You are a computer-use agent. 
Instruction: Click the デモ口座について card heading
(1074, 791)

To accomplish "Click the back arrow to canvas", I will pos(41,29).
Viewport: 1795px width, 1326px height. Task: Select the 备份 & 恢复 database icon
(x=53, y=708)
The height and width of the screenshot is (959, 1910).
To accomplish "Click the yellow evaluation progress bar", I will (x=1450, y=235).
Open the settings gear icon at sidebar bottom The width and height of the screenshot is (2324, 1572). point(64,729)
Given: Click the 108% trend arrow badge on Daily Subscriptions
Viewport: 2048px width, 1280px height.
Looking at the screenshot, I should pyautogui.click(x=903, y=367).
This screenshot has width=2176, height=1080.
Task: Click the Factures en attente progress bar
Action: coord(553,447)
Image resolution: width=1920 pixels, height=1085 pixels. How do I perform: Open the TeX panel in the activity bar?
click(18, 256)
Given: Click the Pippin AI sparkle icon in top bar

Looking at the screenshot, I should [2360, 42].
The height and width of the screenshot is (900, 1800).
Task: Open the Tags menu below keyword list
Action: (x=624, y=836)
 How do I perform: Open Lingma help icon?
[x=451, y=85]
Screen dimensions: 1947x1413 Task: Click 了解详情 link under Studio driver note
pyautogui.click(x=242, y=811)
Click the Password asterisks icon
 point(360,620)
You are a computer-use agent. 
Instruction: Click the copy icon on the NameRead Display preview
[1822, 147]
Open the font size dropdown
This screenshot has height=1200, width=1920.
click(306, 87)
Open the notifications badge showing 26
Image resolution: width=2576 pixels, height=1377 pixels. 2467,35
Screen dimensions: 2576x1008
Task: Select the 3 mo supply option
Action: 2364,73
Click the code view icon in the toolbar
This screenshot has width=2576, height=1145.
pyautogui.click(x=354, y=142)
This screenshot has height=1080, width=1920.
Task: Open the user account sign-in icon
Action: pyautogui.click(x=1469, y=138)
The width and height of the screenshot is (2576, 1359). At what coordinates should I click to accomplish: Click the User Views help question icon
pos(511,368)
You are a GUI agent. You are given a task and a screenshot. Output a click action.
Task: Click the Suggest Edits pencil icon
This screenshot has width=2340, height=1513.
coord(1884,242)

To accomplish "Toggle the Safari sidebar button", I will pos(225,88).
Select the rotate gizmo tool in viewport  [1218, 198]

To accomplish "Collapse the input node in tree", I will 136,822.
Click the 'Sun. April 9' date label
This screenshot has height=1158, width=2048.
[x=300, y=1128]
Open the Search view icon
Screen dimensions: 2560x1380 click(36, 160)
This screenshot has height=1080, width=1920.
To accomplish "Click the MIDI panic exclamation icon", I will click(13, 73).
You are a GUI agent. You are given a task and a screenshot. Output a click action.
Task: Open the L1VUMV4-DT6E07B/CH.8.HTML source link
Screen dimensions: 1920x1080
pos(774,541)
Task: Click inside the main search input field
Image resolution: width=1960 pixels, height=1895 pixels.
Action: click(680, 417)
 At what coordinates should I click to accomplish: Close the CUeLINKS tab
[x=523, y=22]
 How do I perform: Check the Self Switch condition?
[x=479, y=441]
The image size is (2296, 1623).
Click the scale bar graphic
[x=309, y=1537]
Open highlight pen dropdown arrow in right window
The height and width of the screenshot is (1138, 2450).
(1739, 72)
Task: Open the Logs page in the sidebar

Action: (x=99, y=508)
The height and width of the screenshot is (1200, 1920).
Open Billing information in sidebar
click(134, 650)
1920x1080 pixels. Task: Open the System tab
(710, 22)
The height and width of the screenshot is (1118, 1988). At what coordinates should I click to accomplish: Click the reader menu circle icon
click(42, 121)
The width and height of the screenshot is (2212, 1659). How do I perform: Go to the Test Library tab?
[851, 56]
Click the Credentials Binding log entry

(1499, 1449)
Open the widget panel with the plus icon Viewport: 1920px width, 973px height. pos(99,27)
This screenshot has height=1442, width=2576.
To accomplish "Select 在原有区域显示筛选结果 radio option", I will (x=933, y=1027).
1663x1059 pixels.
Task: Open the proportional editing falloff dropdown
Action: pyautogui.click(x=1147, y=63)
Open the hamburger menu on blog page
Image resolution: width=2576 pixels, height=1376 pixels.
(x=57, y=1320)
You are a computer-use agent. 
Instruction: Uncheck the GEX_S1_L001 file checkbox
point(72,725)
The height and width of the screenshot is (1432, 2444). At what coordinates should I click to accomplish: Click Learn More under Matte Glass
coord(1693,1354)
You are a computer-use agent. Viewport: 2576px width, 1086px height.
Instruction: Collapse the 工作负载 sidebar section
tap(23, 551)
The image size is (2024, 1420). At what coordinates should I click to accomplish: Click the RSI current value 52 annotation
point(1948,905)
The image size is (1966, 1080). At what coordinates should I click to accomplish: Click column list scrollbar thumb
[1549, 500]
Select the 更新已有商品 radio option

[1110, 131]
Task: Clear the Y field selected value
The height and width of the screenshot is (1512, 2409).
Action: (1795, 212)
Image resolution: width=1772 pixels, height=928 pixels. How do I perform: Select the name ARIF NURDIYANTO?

▬▬▬▬▬▬

Report how many lines in the data above contain "field", without any other words.

## ANSWER TO THE EXERCISE
2